Convert the lines from the one holding "How do I perform: Select" through the last line, inclusive, into a Markdown table with the columns Row and Line. Skip blank lines and leave the pictures out.

**Lines for finding displayed items**
━━━━━━━━━━━━━━━━
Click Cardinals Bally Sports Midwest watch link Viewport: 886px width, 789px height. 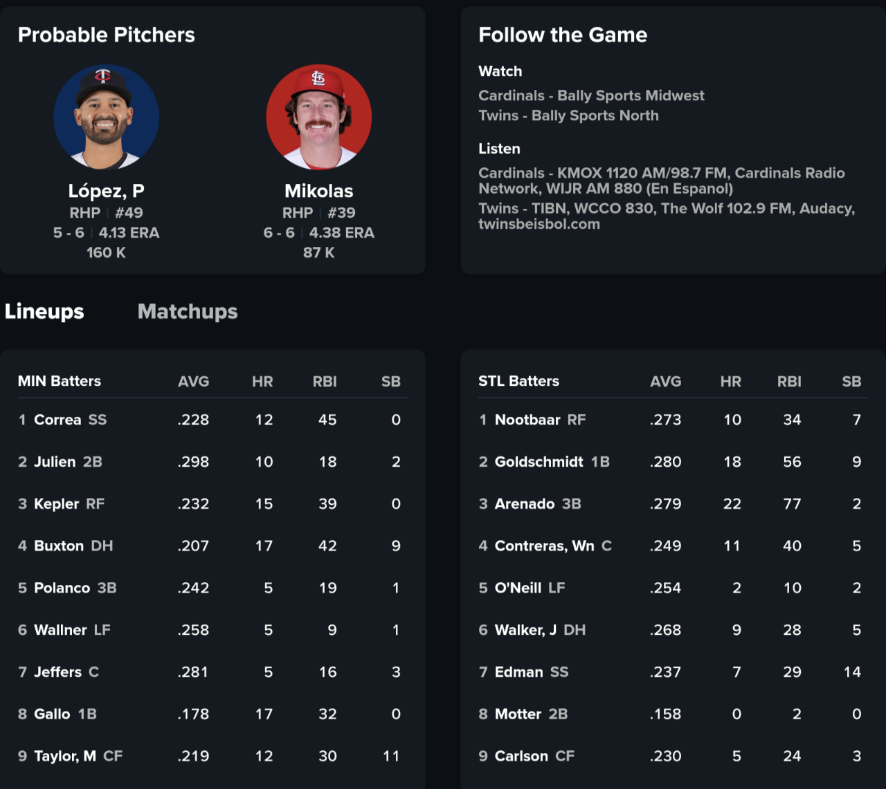click(591, 95)
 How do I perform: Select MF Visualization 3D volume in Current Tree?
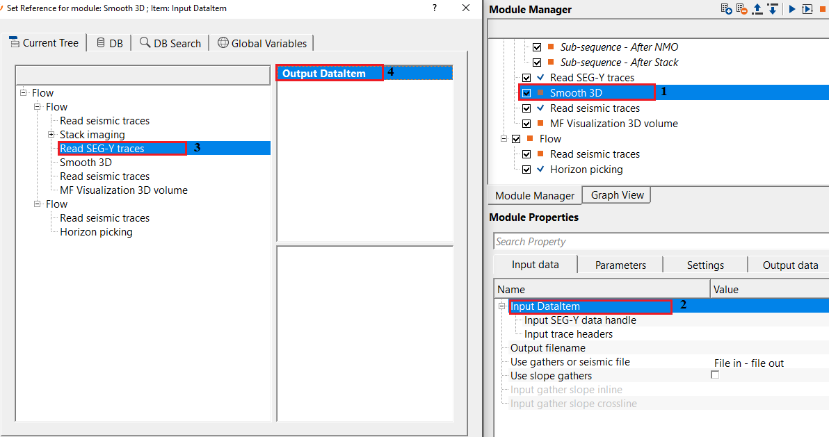pos(123,190)
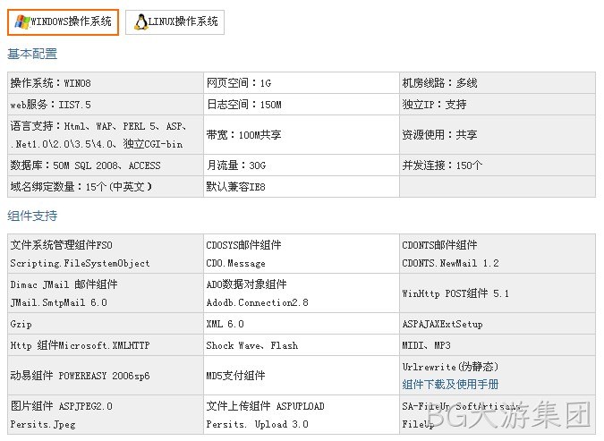
Task: Click the MD5支付组件 cell
Action: 302,376
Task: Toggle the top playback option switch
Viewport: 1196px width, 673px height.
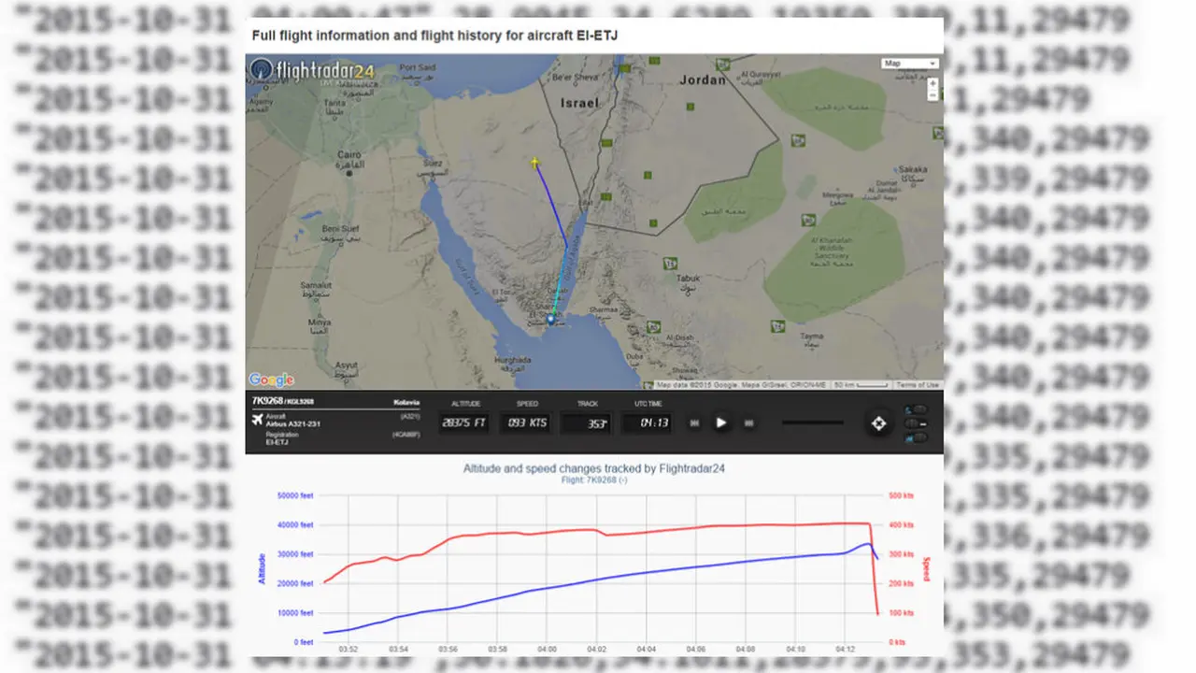Action: tap(918, 409)
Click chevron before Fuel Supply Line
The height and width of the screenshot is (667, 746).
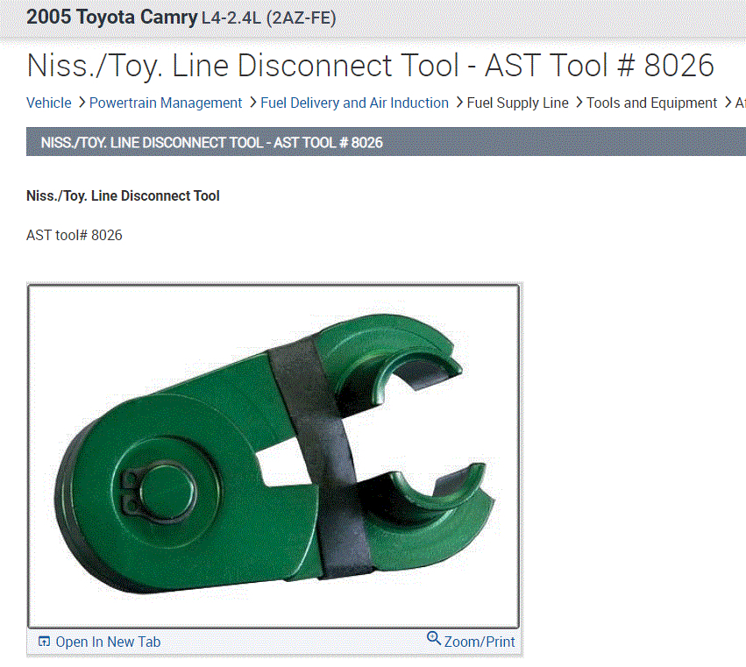click(459, 103)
━━━━━━━━━━━━━━━━
**EXERCISE OUTPUT**
| Row | Line |
|---|---|
| 1 |  How do I perform: Select MF Visualization 3D volume in Current Tree? |
| 2 | pos(123,190) |
| 3 | Task: Click the MD5支付组件 cell |
| 4 | Action: 302,376 |
| 5 | Task: Toggle the top playback option switch |
| 6 | Viewport: 1196px width, 673px height. |
| 7 | Action: tap(918, 409) |
| 8 | Click chevron before Fuel Supply Line |
| 9 | The height and width of the screenshot is (667, 746). |
| 10 | click(459, 103) |